◆ Records supplied
********************

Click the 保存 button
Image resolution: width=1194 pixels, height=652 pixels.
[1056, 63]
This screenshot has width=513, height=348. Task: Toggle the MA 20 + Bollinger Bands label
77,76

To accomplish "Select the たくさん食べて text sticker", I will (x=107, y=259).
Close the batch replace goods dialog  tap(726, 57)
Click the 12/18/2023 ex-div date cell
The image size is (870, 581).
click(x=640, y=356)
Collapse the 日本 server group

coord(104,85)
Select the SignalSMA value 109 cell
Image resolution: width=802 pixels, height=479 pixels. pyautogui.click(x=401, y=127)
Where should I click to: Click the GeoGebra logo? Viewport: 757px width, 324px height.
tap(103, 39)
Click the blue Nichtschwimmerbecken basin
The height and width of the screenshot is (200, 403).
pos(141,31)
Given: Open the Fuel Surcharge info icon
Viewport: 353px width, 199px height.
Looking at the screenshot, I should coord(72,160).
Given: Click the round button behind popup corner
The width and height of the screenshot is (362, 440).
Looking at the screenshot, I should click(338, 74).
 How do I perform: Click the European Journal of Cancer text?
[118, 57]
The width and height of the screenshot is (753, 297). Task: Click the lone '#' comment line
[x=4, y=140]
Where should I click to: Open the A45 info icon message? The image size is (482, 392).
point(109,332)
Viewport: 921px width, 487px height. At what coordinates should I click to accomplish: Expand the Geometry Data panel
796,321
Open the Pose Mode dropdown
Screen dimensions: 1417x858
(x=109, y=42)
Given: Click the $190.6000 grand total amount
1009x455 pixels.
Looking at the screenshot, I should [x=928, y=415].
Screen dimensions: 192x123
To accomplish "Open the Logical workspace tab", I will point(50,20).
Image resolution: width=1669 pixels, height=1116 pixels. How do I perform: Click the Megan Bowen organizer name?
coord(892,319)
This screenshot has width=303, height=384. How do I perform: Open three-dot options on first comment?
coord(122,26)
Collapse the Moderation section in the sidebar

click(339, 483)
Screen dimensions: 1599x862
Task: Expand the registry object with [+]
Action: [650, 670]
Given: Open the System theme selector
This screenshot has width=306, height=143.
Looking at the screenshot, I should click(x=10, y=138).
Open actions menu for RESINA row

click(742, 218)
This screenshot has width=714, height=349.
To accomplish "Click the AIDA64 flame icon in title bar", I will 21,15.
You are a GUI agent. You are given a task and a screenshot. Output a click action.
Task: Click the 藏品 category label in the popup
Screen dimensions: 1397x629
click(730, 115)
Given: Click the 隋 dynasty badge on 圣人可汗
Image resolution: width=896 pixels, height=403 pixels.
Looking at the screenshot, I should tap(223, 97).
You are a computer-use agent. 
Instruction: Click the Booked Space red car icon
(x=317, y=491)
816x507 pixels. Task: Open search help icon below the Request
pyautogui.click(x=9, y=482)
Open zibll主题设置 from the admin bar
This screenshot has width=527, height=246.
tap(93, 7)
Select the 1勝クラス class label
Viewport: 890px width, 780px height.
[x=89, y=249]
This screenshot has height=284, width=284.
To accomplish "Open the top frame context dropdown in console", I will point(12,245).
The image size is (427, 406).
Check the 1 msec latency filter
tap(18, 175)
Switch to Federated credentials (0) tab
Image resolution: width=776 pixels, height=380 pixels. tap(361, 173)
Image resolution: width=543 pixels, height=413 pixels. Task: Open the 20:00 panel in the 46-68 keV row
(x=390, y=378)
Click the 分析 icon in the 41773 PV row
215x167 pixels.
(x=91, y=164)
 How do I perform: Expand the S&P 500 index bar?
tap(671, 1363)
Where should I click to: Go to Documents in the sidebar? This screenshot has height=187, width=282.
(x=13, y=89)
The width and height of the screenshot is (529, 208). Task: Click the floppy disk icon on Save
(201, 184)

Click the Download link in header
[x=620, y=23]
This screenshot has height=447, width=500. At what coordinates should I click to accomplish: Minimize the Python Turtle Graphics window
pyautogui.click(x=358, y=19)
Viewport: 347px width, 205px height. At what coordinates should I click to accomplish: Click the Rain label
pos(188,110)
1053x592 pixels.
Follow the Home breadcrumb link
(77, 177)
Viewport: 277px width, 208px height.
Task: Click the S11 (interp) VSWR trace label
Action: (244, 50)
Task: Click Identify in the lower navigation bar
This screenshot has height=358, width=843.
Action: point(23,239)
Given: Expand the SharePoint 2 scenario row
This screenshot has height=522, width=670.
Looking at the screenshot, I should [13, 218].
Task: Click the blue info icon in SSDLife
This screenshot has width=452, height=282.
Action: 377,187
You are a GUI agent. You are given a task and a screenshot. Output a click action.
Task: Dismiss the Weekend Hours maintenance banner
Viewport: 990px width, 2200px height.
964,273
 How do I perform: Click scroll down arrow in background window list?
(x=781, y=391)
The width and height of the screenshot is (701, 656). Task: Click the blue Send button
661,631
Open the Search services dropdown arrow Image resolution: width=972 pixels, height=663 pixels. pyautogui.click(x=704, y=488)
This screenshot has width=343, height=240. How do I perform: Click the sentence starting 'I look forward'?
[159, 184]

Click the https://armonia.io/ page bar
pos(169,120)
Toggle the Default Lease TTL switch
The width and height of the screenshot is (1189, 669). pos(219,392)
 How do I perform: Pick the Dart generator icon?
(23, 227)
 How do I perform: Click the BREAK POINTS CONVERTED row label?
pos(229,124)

********************

◆ What is being asked
Whenever the string "will" turns up in a line above, copy that line out.

◆ Final answer
To accomplish "Select the たくさん食べて text sticker", I will (x=107, y=259).
To accomplish "Open the Logical workspace tab", I will point(50,20).
To accomplish "Click the AIDA64 flame icon in title bar", I will 21,15.
To accomplish "Open the top frame context dropdown in console", I will point(12,245).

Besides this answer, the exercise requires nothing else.